**DOCUMENT TEXT:**
* * * * * * * * *

People v. Whitmer

16 Mich. App. 703 (1969) 168 N.W.2d 908

PEOPLE
v.
WHITMER

Docket No. 5,438.

Michigan Court of Appeals.

Decided March 28, 1969. Rehearing denied April 28, 1969. Leave to appeal denied January 28, 1970.

*704 Frank J. Kelley, Attorney General, Robert A. Derengoski, Solicitor General, S. Jerome Bronson, Prosecuting Attorney, and Dennis Donohue, Chief Appellate Counsel, for the people.

William C. Ibershof, for defendant.

BEFORE: LESINSKI, C.J., and FITZGERALD and V.J. BRENNAN, JJ.

Leave to appeal denied January 28, 1970. See 383 Mich. 763.

PER CURIAM:

Defendant requested of the trial court, before sentencing, to withdraw his plea of guilty to the included offense of attempted breaking and entering.[*] Defendant appeals from the denial of his request.

At the time of his request, the defendant stated to the court that the reason for his guilty plea was that he had been told that his younger brother would receive lenient consideration in a similar charge, which the brother did receive.

* * * * * * * * *

[Saved entries]
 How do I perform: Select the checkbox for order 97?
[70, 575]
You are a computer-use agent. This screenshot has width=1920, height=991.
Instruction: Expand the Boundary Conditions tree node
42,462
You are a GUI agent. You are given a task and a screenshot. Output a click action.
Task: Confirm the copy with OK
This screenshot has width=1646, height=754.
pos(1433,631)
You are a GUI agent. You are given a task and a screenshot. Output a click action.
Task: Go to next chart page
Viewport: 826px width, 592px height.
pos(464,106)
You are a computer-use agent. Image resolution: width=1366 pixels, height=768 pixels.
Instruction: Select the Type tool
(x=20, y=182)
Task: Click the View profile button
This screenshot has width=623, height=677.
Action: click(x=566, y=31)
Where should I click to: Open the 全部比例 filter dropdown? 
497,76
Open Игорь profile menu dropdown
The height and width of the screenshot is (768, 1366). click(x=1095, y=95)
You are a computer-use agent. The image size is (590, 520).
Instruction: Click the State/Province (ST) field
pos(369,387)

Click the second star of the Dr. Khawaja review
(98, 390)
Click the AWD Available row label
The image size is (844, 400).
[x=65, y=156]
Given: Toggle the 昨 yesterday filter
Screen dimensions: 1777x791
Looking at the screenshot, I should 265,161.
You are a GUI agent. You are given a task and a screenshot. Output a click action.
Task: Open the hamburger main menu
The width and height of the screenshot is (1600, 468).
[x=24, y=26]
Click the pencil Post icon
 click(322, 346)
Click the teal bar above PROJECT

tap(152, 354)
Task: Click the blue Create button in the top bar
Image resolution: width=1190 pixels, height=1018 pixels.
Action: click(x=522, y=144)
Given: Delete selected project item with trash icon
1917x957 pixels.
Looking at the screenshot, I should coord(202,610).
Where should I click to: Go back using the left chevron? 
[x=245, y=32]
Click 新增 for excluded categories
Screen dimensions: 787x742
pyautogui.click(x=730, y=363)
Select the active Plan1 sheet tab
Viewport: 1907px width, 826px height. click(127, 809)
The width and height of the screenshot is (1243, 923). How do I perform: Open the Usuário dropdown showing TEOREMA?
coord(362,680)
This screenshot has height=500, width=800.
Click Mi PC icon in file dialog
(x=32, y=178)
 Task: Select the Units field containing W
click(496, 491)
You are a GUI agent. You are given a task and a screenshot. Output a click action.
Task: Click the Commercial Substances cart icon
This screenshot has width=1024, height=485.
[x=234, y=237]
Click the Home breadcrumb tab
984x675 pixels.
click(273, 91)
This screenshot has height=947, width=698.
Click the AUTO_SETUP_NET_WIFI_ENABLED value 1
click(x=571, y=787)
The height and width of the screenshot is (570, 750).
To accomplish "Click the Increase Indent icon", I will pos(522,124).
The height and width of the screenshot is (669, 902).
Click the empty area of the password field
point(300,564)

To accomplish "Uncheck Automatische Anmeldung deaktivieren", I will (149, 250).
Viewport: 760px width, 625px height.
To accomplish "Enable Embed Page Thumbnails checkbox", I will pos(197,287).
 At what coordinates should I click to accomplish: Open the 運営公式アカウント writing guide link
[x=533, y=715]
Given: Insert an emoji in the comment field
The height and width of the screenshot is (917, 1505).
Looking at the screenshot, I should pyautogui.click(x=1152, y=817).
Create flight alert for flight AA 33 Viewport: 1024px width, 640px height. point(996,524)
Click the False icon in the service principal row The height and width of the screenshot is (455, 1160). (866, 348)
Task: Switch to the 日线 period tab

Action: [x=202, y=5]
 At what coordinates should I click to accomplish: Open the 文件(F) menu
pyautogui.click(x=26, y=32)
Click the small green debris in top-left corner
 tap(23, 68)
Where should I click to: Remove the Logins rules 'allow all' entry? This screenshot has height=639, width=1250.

* * * * * * * * *

**WHAT YOU ARE ASKED TO DO:**
Continue the court opinion in People v. Whitmer, starting right after its last sentence.

**WRITTEN ANSWER:**
The Michigan Supreme Court said in People v. Bencheck (1960), 360 Mich. 430:

"Generally, it is considered that there is no absolute right to withdrawal of a guilty plea. People v. Case, 340 Mich. 526; People v. Banning, 329 Mich. 1. See, also, 14 Am Jur, Criminal Law, § 286. But this Court's decisions suggest that the trial judge's discretion be exercised with great liberality when the motion is made prior to sentence or commencement of trial. People v. Piechowiak, 278 Mich. 550; People v. Stone, 293 Mich. 658; People v. Sheppard, 316 Mich. 665; People v. Anderson, 321 Mich. 533."

Further, in People v. Banning, supra, p 7, the Supreme Court said:

*705 "The rationale behind these cases is apparent. The right to trial by jury in criminal cases is a substantial constitutional right, as are the attendant rights of confrontation, cross-examination, et cetera."

This Court in People v. Hollman (1968), 12 Mich. App. 231, 235, said, "At any time prior to trial and sentencing, courts must be patient with indecisive defendants concerning their basic constitutional right to a trial by jury."

The judge, however, need not grant the request if it appears to be obviously frivolous, People v. Zaleski (1965), 375 Mich. 71.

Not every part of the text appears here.